W filmach szpiegowskich oficer wywiadu błyszczy elokwencją i dowcipem. Jego argumenty są nieodparte i ofiara bez trudy przystaje na wszystkie propozycje. Kompletna bzdura. W rzeczywistości jest na odwrót. Czwarta zasada werbunku głosi, że każdy człowiek nosi w sobie masę genialnych pomysłów i każdy człowiek najbardziej cierpi dlatego, że nikt go nie chce słuchać. Największym problemem w życiu człowieka jest znalezienie sobie słuchacza.
Dobry, to człowiek, który nie ukrywa siedzącego w nim zwierzęcia. a taki co usiłuje udawać dobrego, jest wręcz niebezpieczny. Najgroźniejsi są ci, którzy sami głęboko wierzą, że są dobrzy. Odrażający, ohydny przestępca może zamordować jednego człowieka, dziesięciu, stu, ale nigdy nie zabija milionów. Miliony mordują ci, którzy mają się za samą dobroć.
Człowiek może dokonywać cudów.
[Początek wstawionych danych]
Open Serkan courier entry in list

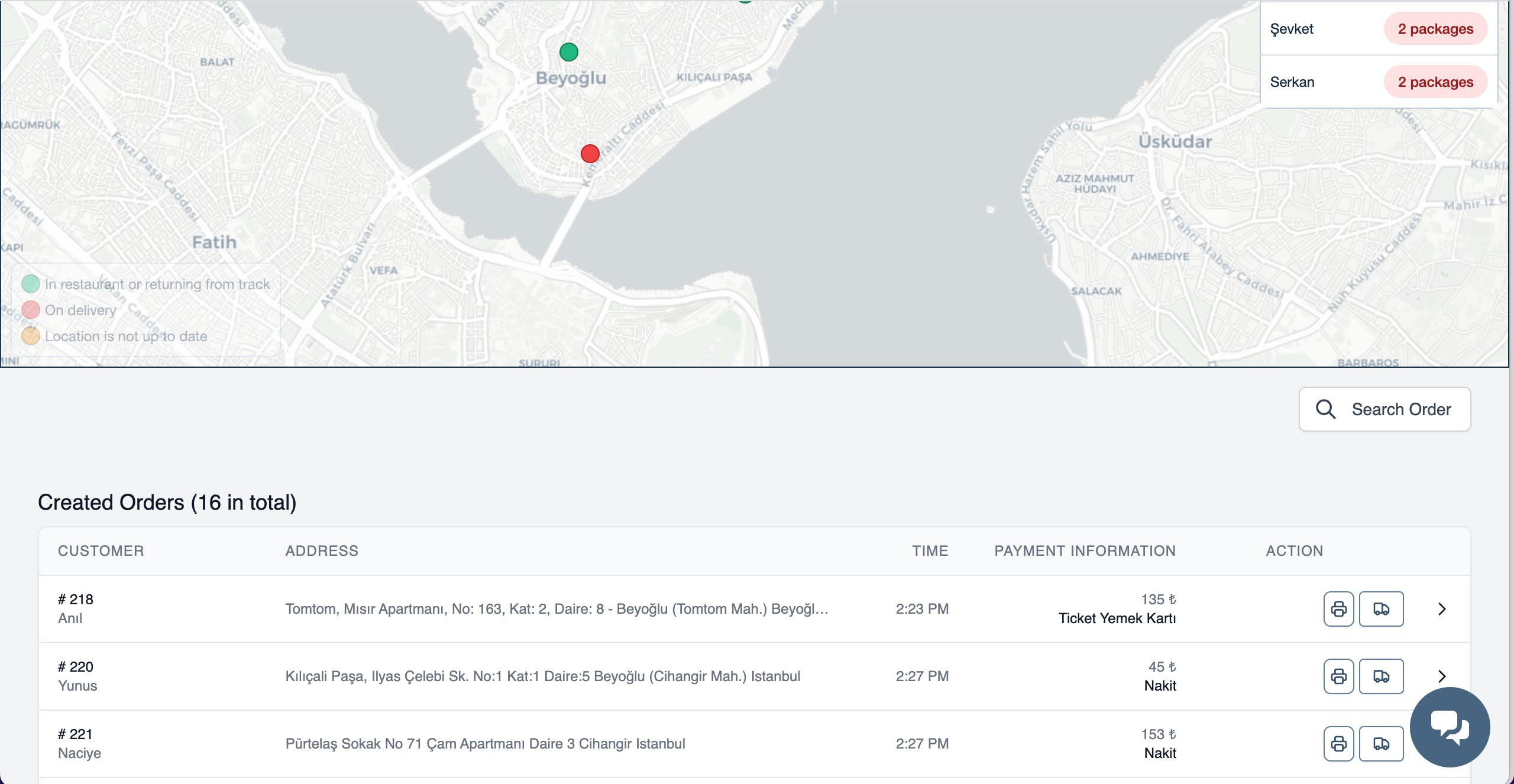coord(1292,82)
Może trzykrotnie przepłynąć kanał La Manche, może wypić sto kufli piwa, chodzić boso po rozżarzonych węglach, może opanować trzydzieści języków, zostać mistrzem olimpijskim w boksie, wynaleźć telewizor albo rower, zostać generałem GRU albo miliarderem. Wszystko zależy od nas. Chcieć to móc. Najważniejsze to czegoś chcieć, reszta jest kwestią treningu.
Przemiana ludzi w bestie odbywa się zaskakująco szybko. Pamiętajmy, że tak zwana cywilizacja, to jedynie trwający sześć tysięcy lat epizod w życiu człowieka. Wystarczy lekko poskrobać i spod tej cienkiej naleciałości wyłazi sto milionów lat prawdziwego bestialstwa. Zwierzę drzemie w każdym z nas, choć nie wszyscy mamy tego świadomość. Inna sprawa, że zwierzęcość człowieka nie tylko jest kwestią psychiczną. Czasem czysto praktyczną, gdy na przykład mamy do wyboru: zdechnąć albo pożreć bliźniego. A ściślej: pożreć bliźniego, nim bliźni zeżre nas.